In any movement of their life, immune cells, especially T and B lymphocytes, are confronted with an essential choice: to continue their existence or to commit a sort of metabolic suicide that is referred to as apoptosis or programmed cell death. In contrast to most philosophers, lymphocytes and their precursors are constantly susceptible to suicide, and it even appears that the usual cause of T or B cell elimination is suicide rather than death from natural causes, accidents or murder. This book provides a vast overview of lymphocytes suicide: external triggers and internal motives leading to suicidal impulses, accomplices in self-destruction, weapons implicated in self-execution, removal of dead bodies and pharmacological prevention of suicide.

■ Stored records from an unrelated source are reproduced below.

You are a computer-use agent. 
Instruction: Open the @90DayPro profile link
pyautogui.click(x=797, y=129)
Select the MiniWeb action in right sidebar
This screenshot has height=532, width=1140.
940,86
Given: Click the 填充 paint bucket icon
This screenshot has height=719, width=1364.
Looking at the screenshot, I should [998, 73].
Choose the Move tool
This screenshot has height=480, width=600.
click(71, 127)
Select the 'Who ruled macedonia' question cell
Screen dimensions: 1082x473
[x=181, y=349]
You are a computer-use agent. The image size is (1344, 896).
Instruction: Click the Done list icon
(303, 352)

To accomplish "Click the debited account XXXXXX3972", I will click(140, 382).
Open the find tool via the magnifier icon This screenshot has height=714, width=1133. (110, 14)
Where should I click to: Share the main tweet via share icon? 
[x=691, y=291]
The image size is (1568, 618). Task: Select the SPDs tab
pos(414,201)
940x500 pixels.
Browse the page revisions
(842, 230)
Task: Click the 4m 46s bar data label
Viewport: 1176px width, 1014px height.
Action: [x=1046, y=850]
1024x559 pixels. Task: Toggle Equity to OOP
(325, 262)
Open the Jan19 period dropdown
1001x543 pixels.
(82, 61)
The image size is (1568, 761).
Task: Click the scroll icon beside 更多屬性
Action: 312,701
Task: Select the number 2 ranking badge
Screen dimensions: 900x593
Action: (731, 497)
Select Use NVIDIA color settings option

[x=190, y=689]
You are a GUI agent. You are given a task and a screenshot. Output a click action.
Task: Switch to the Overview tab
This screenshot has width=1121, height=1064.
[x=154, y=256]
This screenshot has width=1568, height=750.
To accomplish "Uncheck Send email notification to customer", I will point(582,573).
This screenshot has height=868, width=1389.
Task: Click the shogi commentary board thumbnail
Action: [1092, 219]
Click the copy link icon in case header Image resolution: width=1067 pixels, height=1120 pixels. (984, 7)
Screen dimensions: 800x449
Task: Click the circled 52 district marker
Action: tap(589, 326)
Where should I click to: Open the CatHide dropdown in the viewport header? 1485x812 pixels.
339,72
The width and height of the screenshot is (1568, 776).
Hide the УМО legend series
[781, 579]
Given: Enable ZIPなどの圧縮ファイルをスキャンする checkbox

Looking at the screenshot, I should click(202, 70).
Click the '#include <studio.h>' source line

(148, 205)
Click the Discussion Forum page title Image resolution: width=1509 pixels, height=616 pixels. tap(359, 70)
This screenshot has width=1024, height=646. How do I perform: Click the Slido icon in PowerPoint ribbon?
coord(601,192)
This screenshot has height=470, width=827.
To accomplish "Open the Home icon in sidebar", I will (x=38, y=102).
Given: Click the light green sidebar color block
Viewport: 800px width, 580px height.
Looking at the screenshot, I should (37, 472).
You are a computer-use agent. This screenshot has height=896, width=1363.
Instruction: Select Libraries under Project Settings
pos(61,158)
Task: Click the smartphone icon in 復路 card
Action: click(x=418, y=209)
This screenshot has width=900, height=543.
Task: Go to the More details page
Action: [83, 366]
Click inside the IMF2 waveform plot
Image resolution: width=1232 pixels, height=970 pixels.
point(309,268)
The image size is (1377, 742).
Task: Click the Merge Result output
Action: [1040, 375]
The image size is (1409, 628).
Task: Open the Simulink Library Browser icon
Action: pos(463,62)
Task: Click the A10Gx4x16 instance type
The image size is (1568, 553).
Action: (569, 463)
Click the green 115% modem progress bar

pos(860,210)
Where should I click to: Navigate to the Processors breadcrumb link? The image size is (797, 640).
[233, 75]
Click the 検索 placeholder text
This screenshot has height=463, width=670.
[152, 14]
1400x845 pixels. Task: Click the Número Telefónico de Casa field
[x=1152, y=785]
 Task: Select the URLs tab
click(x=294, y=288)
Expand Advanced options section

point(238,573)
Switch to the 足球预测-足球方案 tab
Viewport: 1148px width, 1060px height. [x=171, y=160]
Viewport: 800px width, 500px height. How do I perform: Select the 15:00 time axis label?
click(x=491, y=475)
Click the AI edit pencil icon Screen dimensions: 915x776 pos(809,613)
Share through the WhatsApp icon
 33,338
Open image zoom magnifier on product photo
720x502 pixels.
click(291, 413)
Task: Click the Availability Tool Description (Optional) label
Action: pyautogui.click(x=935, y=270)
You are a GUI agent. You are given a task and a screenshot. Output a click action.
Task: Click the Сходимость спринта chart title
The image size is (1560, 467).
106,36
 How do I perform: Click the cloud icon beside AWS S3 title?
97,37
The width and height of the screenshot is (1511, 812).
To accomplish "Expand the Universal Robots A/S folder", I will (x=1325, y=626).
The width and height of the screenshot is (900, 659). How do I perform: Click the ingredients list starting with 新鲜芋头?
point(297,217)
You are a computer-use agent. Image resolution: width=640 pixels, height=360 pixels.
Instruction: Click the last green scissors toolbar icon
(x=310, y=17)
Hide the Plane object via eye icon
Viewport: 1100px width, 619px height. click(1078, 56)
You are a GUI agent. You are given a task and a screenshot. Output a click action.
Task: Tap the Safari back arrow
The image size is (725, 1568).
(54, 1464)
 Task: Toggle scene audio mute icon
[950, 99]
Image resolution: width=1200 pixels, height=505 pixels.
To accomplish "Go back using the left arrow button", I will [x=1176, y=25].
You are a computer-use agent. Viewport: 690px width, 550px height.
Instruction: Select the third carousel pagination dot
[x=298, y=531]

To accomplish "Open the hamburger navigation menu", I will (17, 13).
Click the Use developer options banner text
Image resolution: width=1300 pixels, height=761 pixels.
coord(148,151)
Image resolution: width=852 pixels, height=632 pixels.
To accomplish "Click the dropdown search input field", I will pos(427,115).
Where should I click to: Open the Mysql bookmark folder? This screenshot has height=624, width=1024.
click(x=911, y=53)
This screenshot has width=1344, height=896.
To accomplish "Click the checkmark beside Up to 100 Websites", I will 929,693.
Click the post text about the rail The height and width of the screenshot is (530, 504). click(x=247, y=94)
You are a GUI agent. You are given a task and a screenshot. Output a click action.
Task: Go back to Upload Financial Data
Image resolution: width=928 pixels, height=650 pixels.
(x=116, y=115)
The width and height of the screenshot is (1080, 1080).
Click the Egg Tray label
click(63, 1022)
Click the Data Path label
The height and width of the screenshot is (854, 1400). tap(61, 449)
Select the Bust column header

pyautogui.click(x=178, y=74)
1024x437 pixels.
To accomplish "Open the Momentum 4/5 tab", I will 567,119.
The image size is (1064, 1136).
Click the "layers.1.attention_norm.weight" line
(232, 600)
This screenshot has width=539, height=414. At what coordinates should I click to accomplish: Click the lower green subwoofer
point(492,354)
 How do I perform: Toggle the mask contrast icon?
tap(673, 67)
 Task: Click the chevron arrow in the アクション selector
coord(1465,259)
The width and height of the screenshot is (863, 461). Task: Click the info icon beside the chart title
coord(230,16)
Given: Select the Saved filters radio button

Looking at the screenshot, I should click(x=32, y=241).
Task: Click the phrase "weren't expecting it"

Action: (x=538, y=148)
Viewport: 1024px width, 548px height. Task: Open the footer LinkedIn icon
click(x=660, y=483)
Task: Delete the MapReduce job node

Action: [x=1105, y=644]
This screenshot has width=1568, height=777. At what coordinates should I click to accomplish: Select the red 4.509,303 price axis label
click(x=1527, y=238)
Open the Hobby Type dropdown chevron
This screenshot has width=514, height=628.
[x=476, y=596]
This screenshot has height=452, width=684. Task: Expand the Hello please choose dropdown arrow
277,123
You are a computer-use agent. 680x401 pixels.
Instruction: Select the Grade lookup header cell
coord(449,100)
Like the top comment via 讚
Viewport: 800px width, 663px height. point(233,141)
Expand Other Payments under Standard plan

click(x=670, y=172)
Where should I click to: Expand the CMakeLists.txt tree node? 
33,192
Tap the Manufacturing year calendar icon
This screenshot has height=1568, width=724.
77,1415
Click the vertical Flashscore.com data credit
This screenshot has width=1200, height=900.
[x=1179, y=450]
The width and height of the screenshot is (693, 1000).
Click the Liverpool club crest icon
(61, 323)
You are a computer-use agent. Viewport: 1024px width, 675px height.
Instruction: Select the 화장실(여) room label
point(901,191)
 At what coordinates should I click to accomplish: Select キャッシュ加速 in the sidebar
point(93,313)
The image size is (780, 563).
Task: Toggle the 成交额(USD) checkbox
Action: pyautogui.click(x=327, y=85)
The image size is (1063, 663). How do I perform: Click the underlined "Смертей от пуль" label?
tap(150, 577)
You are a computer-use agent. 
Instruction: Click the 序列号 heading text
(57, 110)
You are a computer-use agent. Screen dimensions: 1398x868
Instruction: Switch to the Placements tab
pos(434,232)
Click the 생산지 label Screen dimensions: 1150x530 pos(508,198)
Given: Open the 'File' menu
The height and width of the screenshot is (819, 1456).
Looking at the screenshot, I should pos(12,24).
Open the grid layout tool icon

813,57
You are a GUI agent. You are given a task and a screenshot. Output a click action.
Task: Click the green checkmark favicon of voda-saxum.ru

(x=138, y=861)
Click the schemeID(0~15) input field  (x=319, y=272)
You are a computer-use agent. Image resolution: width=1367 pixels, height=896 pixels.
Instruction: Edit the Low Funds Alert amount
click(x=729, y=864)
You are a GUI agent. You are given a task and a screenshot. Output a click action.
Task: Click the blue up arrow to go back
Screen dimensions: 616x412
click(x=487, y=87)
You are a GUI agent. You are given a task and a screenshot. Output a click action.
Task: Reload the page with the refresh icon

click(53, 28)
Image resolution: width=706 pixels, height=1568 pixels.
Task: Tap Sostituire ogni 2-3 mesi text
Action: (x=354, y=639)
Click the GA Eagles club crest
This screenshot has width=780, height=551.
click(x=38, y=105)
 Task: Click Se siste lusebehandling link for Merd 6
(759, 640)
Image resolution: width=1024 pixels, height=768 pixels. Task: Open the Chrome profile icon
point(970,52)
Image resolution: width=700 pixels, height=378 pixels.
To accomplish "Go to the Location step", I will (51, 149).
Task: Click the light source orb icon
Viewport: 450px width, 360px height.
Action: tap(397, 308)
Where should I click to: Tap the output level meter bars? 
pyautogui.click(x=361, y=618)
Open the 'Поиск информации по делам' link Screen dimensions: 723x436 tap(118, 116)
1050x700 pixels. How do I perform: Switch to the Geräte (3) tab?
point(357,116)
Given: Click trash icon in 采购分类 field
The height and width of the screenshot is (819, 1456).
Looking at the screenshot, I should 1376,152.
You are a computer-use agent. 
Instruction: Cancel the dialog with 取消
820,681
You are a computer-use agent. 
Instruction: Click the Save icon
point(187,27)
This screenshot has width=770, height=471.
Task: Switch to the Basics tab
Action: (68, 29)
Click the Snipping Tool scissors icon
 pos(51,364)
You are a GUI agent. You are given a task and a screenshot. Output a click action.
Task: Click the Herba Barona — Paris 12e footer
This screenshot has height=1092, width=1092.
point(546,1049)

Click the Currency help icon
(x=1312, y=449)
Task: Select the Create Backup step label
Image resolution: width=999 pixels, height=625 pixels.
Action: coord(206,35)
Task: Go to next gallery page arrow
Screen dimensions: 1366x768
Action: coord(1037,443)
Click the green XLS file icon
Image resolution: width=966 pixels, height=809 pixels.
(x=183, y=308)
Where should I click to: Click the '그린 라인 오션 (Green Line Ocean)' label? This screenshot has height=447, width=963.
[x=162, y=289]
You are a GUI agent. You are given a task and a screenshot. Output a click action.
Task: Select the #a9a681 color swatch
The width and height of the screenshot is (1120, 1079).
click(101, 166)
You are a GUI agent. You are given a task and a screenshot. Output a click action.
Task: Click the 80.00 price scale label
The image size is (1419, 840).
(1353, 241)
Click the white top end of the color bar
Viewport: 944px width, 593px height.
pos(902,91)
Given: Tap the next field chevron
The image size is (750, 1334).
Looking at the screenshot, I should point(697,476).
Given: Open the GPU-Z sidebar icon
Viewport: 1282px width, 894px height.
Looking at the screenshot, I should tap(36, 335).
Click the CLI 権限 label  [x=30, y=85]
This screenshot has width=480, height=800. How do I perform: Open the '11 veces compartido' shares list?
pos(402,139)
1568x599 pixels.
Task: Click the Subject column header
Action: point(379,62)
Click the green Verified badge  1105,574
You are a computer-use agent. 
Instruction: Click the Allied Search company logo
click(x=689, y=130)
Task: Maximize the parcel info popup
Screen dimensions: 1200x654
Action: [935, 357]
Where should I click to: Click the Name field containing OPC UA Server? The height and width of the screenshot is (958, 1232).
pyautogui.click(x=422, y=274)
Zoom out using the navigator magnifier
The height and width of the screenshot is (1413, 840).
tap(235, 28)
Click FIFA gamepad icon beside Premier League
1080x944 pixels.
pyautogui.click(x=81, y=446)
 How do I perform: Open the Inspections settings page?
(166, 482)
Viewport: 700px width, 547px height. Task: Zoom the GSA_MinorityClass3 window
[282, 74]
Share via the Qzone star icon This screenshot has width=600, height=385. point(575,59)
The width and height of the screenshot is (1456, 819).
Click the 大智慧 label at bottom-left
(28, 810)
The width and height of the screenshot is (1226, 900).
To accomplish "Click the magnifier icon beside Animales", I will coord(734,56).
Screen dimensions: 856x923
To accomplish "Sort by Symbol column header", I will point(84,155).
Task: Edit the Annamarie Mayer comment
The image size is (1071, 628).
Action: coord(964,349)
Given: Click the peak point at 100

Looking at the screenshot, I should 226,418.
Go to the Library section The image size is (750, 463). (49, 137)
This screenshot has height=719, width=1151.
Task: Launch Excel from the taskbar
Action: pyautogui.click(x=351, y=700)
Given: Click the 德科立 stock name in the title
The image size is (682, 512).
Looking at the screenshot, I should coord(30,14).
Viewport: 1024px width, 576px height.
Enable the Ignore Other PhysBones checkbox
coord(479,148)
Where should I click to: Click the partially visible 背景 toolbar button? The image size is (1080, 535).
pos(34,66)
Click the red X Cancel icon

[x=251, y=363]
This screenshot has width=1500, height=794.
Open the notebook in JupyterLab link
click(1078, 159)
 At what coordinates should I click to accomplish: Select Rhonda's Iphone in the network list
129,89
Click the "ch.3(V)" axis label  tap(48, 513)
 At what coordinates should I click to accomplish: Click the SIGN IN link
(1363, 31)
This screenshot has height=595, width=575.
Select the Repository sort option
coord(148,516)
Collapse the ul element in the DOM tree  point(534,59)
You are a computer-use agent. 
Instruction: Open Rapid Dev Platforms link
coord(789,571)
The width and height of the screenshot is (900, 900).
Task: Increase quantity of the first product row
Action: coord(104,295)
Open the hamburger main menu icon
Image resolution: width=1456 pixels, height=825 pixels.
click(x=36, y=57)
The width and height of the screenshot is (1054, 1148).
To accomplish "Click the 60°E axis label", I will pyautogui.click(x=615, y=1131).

Most of the chapters in this book are devoted to the physiology of apoptosis. The goal is to unmask the external triggers of apoptosis, unravel the signal transduction processes involved therein and describe the role of oncogenes, “death genes” and effector molecules in the apoptotic cascade. The remaining chapters deal with the pathophysiological aspects of lymphocyte apoptosis, namely, as a host contribution to HIV-induced lymphopenia, and therapeutic strategies for the avoidance of lymphocyte death.
We are confident that this compendium will contribute to the exploration of cellular suicide, not only from a basic scientist’s viewpoint but also with regard to the possible clinical implications of apoptosis (dys)regulation. Far from having a depressing effect on the reader, cellular suicide may thus provide a source of both intellectual excitement and therapeutic inspiration.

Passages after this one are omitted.